Saved data entries
=== Section Start ===
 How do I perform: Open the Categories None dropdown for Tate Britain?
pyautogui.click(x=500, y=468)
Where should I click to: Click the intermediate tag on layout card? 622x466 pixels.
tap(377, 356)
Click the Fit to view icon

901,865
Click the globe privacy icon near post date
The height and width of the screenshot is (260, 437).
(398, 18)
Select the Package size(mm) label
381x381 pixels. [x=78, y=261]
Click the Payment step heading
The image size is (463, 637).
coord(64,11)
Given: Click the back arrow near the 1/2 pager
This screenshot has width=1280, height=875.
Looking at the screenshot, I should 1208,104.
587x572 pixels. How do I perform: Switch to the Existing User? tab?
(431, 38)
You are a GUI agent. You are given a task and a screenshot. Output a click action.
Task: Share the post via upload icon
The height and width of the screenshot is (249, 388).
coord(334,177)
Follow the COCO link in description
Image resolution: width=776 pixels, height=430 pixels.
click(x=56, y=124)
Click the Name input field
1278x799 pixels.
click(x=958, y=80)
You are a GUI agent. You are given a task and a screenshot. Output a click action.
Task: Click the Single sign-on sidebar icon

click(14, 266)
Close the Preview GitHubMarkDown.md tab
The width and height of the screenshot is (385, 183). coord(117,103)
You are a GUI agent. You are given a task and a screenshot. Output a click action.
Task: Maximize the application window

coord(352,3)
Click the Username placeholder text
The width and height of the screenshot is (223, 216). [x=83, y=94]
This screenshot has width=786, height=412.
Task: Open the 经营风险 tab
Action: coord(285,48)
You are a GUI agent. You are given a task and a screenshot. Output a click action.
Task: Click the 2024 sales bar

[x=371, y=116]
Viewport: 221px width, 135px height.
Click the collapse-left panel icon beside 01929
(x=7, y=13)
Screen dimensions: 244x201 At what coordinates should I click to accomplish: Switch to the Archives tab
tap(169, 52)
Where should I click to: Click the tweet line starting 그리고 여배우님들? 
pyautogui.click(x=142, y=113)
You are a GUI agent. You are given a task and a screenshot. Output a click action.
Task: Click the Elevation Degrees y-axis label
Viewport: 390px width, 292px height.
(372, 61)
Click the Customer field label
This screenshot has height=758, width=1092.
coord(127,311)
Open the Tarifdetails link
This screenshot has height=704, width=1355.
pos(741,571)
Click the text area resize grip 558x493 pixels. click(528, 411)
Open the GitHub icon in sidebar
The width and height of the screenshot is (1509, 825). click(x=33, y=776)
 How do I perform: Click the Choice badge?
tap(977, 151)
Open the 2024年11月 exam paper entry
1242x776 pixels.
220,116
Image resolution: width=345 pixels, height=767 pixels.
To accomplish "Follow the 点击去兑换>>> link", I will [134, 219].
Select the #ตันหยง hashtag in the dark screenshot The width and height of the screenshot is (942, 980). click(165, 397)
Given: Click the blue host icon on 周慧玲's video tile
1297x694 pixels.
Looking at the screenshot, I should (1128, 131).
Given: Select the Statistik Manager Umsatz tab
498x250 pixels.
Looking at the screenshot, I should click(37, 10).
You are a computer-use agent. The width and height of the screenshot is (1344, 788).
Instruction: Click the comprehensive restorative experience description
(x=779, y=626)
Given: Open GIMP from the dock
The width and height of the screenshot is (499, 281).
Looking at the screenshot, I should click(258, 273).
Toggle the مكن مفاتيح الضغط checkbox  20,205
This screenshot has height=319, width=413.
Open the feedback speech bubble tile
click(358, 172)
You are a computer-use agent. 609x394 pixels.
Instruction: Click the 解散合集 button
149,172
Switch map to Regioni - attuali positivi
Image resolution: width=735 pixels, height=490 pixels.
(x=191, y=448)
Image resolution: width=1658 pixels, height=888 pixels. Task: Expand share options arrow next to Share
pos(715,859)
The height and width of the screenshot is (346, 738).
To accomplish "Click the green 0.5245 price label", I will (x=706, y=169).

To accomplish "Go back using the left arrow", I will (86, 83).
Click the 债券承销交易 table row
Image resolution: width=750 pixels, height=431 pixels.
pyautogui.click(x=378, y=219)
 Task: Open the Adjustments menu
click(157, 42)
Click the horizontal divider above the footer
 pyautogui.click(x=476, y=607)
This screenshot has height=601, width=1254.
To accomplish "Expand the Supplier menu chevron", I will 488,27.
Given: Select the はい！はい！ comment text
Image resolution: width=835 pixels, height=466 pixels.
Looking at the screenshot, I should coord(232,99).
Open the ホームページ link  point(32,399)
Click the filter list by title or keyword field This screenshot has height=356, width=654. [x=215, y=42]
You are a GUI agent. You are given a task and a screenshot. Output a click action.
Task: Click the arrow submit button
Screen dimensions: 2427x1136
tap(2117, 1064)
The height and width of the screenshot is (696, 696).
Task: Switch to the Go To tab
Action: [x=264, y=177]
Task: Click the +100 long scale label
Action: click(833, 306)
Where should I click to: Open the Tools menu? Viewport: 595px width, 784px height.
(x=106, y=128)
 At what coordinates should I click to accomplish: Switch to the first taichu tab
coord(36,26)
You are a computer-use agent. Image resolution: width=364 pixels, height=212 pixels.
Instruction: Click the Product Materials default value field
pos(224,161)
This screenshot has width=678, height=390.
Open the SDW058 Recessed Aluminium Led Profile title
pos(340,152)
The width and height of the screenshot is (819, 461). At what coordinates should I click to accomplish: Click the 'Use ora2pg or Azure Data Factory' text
=== Section End ===
WHAT THIS TASK INVOLVES> Render the whole set of entries again, exactly as given.

EXERCISE ANSWER>
 How do I perform: Open the Categories None dropdown for Tate Britain?
pyautogui.click(x=500, y=468)
Where should I click to: Click the intermediate tag on layout card? 622x466 pixels.
tap(377, 356)
Click the Fit to view icon

901,865
Click the globe privacy icon near post date
The height and width of the screenshot is (260, 437).
(398, 18)
Select the Package size(mm) label
381x381 pixels. [x=78, y=261]
Click the Payment step heading
The image size is (463, 637).
coord(64,11)
Given: Click the back arrow near the 1/2 pager
This screenshot has width=1280, height=875.
Looking at the screenshot, I should 1208,104.
587x572 pixels. How do I perform: Switch to the Existing User? tab?
(431, 38)
You are a GUI agent. You are given a task and a screenshot. Output a click action.
Task: Share the post via upload icon
The height and width of the screenshot is (249, 388).
coord(334,177)
Follow the COCO link in description
Image resolution: width=776 pixels, height=430 pixels.
click(x=56, y=124)
Click the Name input field
1278x799 pixels.
click(x=958, y=80)
You are a GUI agent. You are given a task and a screenshot. Output a click action.
Task: Click the Single sign-on sidebar icon

click(14, 266)
Close the Preview GitHubMarkDown.md tab
The width and height of the screenshot is (385, 183). coord(117,103)
You are a GUI agent. You are given a task and a screenshot. Output a click action.
Task: Maximize the application window

coord(352,3)
Click the Username placeholder text
The width and height of the screenshot is (223, 216). [x=83, y=94]
This screenshot has width=786, height=412.
Task: Open the 经营风险 tab
Action: coord(285,48)
You are a GUI agent. You are given a task and a screenshot. Output a click action.
Task: Click the 2024 sales bar

[x=371, y=116]
Viewport: 221px width, 135px height.
Click the collapse-left panel icon beside 01929
(x=7, y=13)
Screen dimensions: 244x201 At what coordinates should I click to accomplish: Switch to the Archives tab
tap(169, 52)
Where should I click to: Click the tweet line starting 그리고 여배우님들? 
pyautogui.click(x=142, y=113)
You are a GUI agent. You are given a task and a screenshot. Output a click action.
Task: Click the Elevation Degrees y-axis label
Viewport: 390px width, 292px height.
(372, 61)
Click the Customer field label
This screenshot has height=758, width=1092.
coord(127,311)
Open the Tarifdetails link
This screenshot has height=704, width=1355.
pos(741,571)
Click the text area resize grip 558x493 pixels. click(528, 411)
Open the GitHub icon in sidebar
The width and height of the screenshot is (1509, 825). click(x=33, y=776)
 How do I perform: Click the Choice badge?
tap(977, 151)
Open the 2024年11月 exam paper entry
1242x776 pixels.
220,116
Image resolution: width=345 pixels, height=767 pixels.
To accomplish "Follow the 点击去兑换>>> link", I will [134, 219].
Select the #ตันหยง hashtag in the dark screenshot The width and height of the screenshot is (942, 980). click(165, 397)
Given: Click the blue host icon on 周慧玲's video tile
1297x694 pixels.
Looking at the screenshot, I should (1128, 131).
Given: Select the Statistik Manager Umsatz tab
498x250 pixels.
Looking at the screenshot, I should click(37, 10).
You are a computer-use agent. The width and height of the screenshot is (1344, 788).
Instruction: Click the comprehensive restorative experience description
(x=779, y=626)
Given: Open GIMP from the dock
The width and height of the screenshot is (499, 281).
Looking at the screenshot, I should click(258, 273).
Toggle the مكن مفاتيح الضغط checkbox  20,205
This screenshot has height=319, width=413.
Open the feedback speech bubble tile
click(358, 172)
You are a computer-use agent. 609x394 pixels.
Instruction: Click the 解散合集 button
149,172
Switch map to Regioni - attuali positivi
Image resolution: width=735 pixels, height=490 pixels.
(x=191, y=448)
Image resolution: width=1658 pixels, height=888 pixels. Task: Expand share options arrow next to Share
pos(715,859)
The height and width of the screenshot is (346, 738).
To accomplish "Click the green 0.5245 price label", I will (x=706, y=169).

To accomplish "Go back using the left arrow", I will (86, 83).
Click the 债券承销交易 table row
Image resolution: width=750 pixels, height=431 pixels.
pyautogui.click(x=378, y=219)
 Task: Open the Adjustments menu
click(157, 42)
Click the horizontal divider above the footer
 pyautogui.click(x=476, y=607)
This screenshot has height=601, width=1254.
To accomplish "Expand the Supplier menu chevron", I will 488,27.
Given: Select the はい！はい！ comment text
Image resolution: width=835 pixels, height=466 pixels.
Looking at the screenshot, I should coord(232,99).
Open the ホームページ link  point(32,399)
Click the filter list by title or keyword field This screenshot has height=356, width=654. [x=215, y=42]
You are a GUI agent. You are given a task and a screenshot. Output a click action.
Task: Click the arrow submit button
Screen dimensions: 2427x1136
tap(2117, 1064)
The height and width of the screenshot is (696, 696).
Task: Switch to the Go To tab
Action: [x=264, y=177]
Task: Click the +100 long scale label
Action: click(833, 306)
Where should I click to: Open the Tools menu? Viewport: 595px width, 784px height.
(x=106, y=128)
 At what coordinates should I click to accomplish: Switch to the first taichu tab
coord(36,26)
You are a computer-use agent. Image resolution: width=364 pixels, height=212 pixels.
Instruction: Click the Product Materials default value field
pos(224,161)
This screenshot has width=678, height=390.
Open the SDW058 Recessed Aluminium Led Profile title
pos(340,152)
The width and height of the screenshot is (819, 461). At what coordinates should I click to accomplish: Click the 'Use ora2pg or Azure Data Factory' text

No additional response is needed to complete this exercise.